Speaking before the National Petroleum Council in December, Jennifer M. Granholm, the energy secretary, told oil companies to “please take advantage of the leases that you have, hire workers, get your rig count up.”
Understand Rising Gas Prices in the U.S.
A steady rise. American consumers have seen the cost of gasoline, along with many other goods and services, surge sharply in recent weeks. Last month, gas prices hit their highest level since 2014, and the national average for a gallon of gas is now $3.41, according to AAA.
The notion that the United States gained “energy independence” under Mr. Trump, and reversed course under Mr. Biden, is also misleading.
Even before Mr. Trump took office, the United States had been projected to become a net energy exporter in the 2020s “because favorable geology and technological developments result in the production of oil and natural gas at lower costs,” according to the Energy Information Administration.
The country became a net exporter of petroleum in 2020, the first time since at least 1949. That remained the case in 2021. It became a net exporter of natural gas in 2018 and remains so today, with exports reaching record levels in 2021.
The term “energy independence” can also suggest that the United States did not rely at all on imports.
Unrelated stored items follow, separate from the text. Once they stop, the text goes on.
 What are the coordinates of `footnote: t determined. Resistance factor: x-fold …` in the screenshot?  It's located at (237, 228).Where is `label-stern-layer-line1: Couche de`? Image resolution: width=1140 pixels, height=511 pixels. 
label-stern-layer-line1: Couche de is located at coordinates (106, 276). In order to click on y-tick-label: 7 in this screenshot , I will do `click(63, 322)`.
That, too, is untrue. In 2020, the United States still imported 7.9 million barrels of crude oil and other petroleum products a day.
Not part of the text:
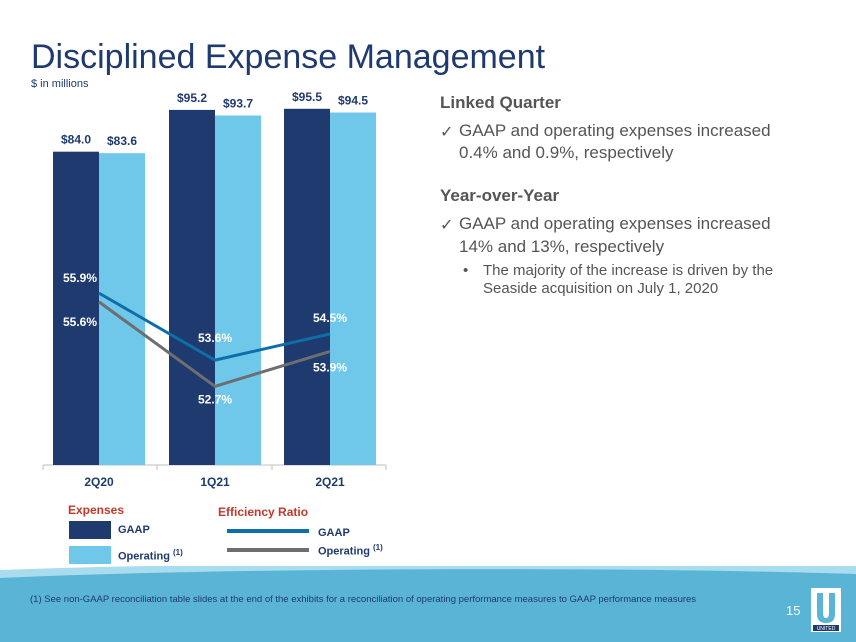 The height and width of the screenshot is (642, 856). Describe the element at coordinates (344, 552) in the screenshot. I see `legend-operating-ratio-text: Operating` at that location.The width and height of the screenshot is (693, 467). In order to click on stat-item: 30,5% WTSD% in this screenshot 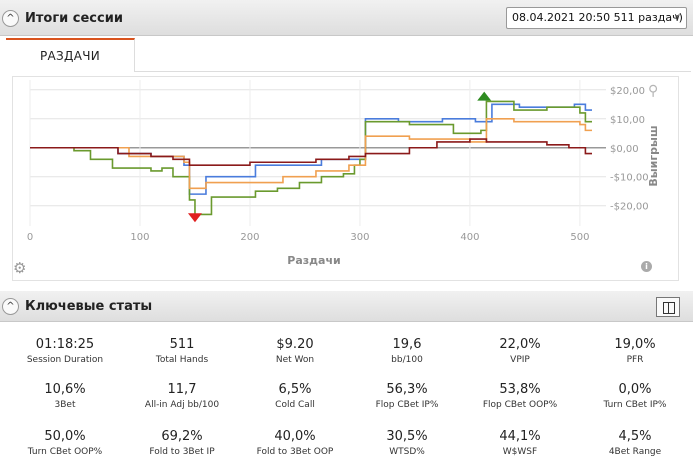, I will do `click(407, 443)`.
Moreover, the specific policies cited by Republican lawmakers as evidence of Mr. Biden’s supposed “war on American energy” have had little impact on rising gas prices.
The Keystone XL pipeline, which would have expanded an existing system transporting oil from Canada to the Gulf Coast, has been a political and environmental battleground since its conception in 2008. The Obama administration denied the company behind it, TransCanada, a construction permit in 2015. The Trump administration approved the permit in 2017, but the project stalled in the face of litigation. By the time Mr. Biden rescinded its permit on his first day in office, just 8 percent of it had been built.
Even if Mr. Biden had greenlighted the project and TransCanada, now known as TC Energy, had won its court battles, it is unlikely that the pipeline would have been operational today given that the company estimated in March 2020 that it would have entered into service in 2023. And “even if it were completed overnight, there’s no capacity for oil to be put into this pipeline,” Mr. De Haan said, pointing to supply chain issues and labor shortages that continue to affect American and Canadian oil and gas producers.
Absent the Keystone XL pipeline, crude oil imports from Canada have nonetheless increased by 70 percent since 2008, transported by other pipelines and rail. The Trump administration itself told PolitiFact in 2017 that the pipeline’s impact on prices at the pump “would be minimal.”
The claims about oil and gas leases are even more incorrect.
Though Mr. Biden temporarily halted new drilling leases on federal lands in January 2021, a federal judge blocked that move last June. In its first year, the Biden administration actually approved 34 percent more of these permits than the Trump administration did in its first year, according to federal data compiled by the Center for Biological Diversity, an environmental group.
“None of these permits are relevant to production right now,” Mr. Rajendran said. “These permits are for production three, four years down the line. If they had approved 10 times as many permits, we would have the same production issues.”